When Nona turns up at Rosie’s high school after the two have been separated for a number of years, Nona expects a warm welcome.  Instead, she is given the cold shoulder.  The resulting estrangement causes Rosie to reflect upon her values, community and identity.

Despite its reliance upon some stock characters and clichéd occurrences, the novel was an interesting read.  However, I am not sure if my interest derived from knowledge of the political events and personalities referenced in the text, or from the text itself.  I suspect it was a bit of both.  For these reasons, I would want to teach some of the historical background prior to commencing the novel, thus allowing students to engage with the novel as both a work of literature and a social commentary.

REVIEW: Soldier Boy

4 Jan

As part of my holiday reading binge I have also read Anthony Hill’s Soldier Boy.  This text is based on the true story of Australia’s youngest ANZAC, Jim Martin.

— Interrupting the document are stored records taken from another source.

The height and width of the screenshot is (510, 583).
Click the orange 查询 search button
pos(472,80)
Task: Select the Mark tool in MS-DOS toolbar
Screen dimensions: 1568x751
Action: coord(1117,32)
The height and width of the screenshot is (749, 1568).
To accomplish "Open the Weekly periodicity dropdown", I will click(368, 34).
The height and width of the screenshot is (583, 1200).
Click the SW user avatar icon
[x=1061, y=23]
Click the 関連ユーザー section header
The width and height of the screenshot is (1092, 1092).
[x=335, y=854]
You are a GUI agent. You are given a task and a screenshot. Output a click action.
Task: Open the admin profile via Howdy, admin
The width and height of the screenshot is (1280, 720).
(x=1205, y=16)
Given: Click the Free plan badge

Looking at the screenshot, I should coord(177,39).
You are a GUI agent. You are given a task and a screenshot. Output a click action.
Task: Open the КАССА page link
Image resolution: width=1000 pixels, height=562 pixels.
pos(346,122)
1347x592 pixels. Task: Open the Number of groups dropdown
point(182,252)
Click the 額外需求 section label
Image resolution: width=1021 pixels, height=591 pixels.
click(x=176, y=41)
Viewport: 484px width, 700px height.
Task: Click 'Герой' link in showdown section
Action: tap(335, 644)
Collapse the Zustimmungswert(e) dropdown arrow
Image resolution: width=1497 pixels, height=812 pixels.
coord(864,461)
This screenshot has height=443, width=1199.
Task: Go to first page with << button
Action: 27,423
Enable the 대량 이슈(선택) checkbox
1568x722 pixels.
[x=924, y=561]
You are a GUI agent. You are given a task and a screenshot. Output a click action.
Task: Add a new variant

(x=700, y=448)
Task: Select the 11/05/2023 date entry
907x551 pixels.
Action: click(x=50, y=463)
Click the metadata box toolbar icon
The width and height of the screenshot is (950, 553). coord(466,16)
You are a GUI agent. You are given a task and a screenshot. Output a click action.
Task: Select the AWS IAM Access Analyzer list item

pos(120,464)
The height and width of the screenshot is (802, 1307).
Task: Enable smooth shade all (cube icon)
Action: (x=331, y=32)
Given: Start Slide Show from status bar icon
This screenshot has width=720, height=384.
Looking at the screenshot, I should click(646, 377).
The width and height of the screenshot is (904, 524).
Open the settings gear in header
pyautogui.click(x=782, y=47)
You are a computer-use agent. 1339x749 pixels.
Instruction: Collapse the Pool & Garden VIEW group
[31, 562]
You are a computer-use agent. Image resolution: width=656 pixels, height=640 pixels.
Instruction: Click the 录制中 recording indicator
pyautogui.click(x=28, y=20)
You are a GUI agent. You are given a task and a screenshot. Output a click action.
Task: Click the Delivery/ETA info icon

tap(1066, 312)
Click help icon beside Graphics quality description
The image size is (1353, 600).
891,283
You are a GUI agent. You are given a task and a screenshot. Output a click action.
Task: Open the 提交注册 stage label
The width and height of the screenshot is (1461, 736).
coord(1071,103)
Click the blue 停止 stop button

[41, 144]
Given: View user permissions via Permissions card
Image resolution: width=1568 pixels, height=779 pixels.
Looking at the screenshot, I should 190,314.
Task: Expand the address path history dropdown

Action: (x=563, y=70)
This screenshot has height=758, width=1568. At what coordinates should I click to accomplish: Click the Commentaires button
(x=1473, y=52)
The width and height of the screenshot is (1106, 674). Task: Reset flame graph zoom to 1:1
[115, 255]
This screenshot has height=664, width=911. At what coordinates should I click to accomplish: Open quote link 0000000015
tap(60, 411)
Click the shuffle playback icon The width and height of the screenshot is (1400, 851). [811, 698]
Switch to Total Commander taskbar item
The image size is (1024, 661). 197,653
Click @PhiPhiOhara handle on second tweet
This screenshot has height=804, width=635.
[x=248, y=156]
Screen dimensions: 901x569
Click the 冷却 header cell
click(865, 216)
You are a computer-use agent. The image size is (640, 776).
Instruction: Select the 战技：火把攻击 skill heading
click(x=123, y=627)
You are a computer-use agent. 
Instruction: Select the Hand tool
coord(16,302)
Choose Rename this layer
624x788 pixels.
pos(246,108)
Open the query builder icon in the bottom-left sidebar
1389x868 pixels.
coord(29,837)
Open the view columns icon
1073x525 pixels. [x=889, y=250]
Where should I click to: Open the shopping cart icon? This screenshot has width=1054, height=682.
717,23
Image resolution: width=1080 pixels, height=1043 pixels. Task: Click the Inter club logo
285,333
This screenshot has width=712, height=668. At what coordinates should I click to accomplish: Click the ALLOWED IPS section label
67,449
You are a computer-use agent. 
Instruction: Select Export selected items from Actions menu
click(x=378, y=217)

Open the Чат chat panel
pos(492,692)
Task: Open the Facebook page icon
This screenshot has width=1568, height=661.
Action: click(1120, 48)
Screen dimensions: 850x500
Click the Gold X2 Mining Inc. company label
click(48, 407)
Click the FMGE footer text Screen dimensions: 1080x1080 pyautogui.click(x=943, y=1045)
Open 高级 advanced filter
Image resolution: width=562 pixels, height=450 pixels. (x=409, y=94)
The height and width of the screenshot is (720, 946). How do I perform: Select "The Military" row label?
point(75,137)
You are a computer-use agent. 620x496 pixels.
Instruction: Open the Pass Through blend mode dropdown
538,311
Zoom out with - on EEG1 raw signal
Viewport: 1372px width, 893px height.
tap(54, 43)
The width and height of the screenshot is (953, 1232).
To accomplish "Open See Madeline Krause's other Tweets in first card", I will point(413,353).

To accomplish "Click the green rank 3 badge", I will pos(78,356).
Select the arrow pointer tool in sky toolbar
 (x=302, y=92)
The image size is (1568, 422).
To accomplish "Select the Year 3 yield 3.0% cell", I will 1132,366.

The text itself was interesting, charting the experiences and emotions of a boy (pretending to be a man) during war.  Also interesting were the primary sources included in the text.  However, the text often presented as a recount, making it difficult to completely immerse oneself the wartime setting or the perspectives of those mentioned in the texts.

In summary, this text would be an interesting way in to a unit on war poetry or life writing for a junior class.  However, I am not sure I would teach it as a stand alone text in another context.

Refugee Poets

12 Oct

I wrote recently about my desire to create a Year 9 program which explores Australian literature.  With this goal in mind, I have been on the hunt for interesting texts which explore the various faces, facets and voices of Australia.   As part of my search I came across this article, which introduces a number of refugee Spoken Word poets.  I feel that YouTube versions of some of these poets’ poems would add interest and diversity to a poetry unit.